Now, humility.  SARS-CoV-2 has humbled us along the way.  As we contemplate returning children to face-to-face classrooms, one great example of how our knowledge has evolved relates to how the virus impacts children.  In the few months we have been battling this pathogen, the thinking on involvement in children has changed dramatically.  
 
When COVID-19 first appeared on the scene, the common thinking was that children were not really susceptible to infection.  They rarely contracted the disease, and if they did, it was usually mild.   
 
Very shortly thereafter, it was discovered children with COVID-19, as a delayed complication, may develop a condition resembling Kawasaki’s Disease, a rare disease of unknown etiology that results in diffuse inflammation throughout the body and is a significant cause of acquired heart disease in children.  Although still rare, COVID-19 could no longer be considered an entirely benign pediatric condition.  
 
Weeks later, the thinking evolved.  Children were contracting COVID-19, and being hospitalized, with the most severe cases unfortunately rivaling the adult experience.  However, the severe cases seemed to be mainly confined to obese adolescents.  
 
More recently, data from a sleepover camp in Georgia showed COVID-19 spreads with surprising ease among children of all ages (campers were aged six and above).
 
Finally, today.  It is clear children do contract COVID-19. The American Academy of Pediatrics summary of state reporting data on children clearly indicates children become infected with the virus (over 476,000 cases to date, almost 10 percent of the total number of documented infections).  However, thankfully, hospitalizations and death are uncommon.  The risk of spread from asymptomatic children to adults remains unsettled.

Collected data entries
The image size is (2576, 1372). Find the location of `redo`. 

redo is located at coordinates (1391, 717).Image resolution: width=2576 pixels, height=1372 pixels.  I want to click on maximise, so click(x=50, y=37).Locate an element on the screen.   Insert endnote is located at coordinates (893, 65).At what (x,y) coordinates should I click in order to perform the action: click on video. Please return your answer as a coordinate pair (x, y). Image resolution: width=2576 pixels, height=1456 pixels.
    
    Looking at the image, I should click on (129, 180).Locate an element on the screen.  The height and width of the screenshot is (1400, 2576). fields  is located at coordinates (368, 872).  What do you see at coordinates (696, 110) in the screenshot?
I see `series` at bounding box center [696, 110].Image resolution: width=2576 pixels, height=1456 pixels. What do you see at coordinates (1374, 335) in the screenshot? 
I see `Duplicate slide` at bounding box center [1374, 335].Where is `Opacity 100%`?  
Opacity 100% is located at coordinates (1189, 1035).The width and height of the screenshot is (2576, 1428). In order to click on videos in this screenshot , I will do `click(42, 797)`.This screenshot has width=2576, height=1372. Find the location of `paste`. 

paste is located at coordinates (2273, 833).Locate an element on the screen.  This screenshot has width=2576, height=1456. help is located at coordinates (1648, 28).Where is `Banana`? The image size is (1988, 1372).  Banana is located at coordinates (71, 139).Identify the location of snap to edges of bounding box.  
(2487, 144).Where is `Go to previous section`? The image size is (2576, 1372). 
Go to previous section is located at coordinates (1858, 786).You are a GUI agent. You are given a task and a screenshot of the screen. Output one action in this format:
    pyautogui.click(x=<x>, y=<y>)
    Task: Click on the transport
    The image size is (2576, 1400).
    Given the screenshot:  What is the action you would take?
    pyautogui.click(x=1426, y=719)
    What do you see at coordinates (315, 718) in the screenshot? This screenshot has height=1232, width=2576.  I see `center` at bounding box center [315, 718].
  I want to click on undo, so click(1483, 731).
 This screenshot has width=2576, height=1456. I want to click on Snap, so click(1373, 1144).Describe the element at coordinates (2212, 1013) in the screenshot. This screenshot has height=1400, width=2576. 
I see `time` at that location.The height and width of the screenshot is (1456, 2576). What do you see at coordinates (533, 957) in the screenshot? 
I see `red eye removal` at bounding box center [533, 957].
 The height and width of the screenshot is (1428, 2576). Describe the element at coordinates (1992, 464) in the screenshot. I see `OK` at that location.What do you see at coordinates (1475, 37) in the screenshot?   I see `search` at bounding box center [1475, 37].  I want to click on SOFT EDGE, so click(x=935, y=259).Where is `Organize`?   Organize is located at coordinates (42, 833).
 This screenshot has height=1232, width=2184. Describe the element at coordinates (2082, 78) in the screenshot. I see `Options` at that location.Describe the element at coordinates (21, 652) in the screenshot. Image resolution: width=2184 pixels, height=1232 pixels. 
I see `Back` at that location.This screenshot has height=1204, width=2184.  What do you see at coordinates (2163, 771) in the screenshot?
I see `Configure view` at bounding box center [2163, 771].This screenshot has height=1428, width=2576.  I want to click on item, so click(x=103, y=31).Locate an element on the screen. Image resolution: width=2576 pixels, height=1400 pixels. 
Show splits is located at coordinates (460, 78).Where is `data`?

**Questions to answer:**
(1) From the passage on COVID-19 in children, reproduce the stretch from "When COVID-19 first" through "benign pediatric condition.".
(2) In the passage on COVID-19 in children, what share of the total documented infections do the children's cases in the American Academy of Pediatrics summary make up?
(3) The passage on COVID-19 in children traces changes in thinking over time. List, in order, the phrases that open each of those stages.

**Per-task answers:**
(1)
When COVID-19 first appeared on the scene, the common thinking was that children were not really susceptible to infection.  They rarely contracted the disease, and if they did, it was usually mild.   
 
Very shortly thereafter, it was discovered children with COVID-19, as a delayed complication, may develop a condition resembling Kawasaki’s Disease, a rare disease of unknown etiology that results in diffuse inflammation throughout the body and is a significant cause of acquired heart disease in children.  Although still rare, COVID-19 could no longer be considered an entirely benign pediatric condition.

(2) Almost 10 percent.

(3)
- When COVID-19 first appeared on the scene
- Very shortly thereafter
- Weeks later
- More recently
- Finally, today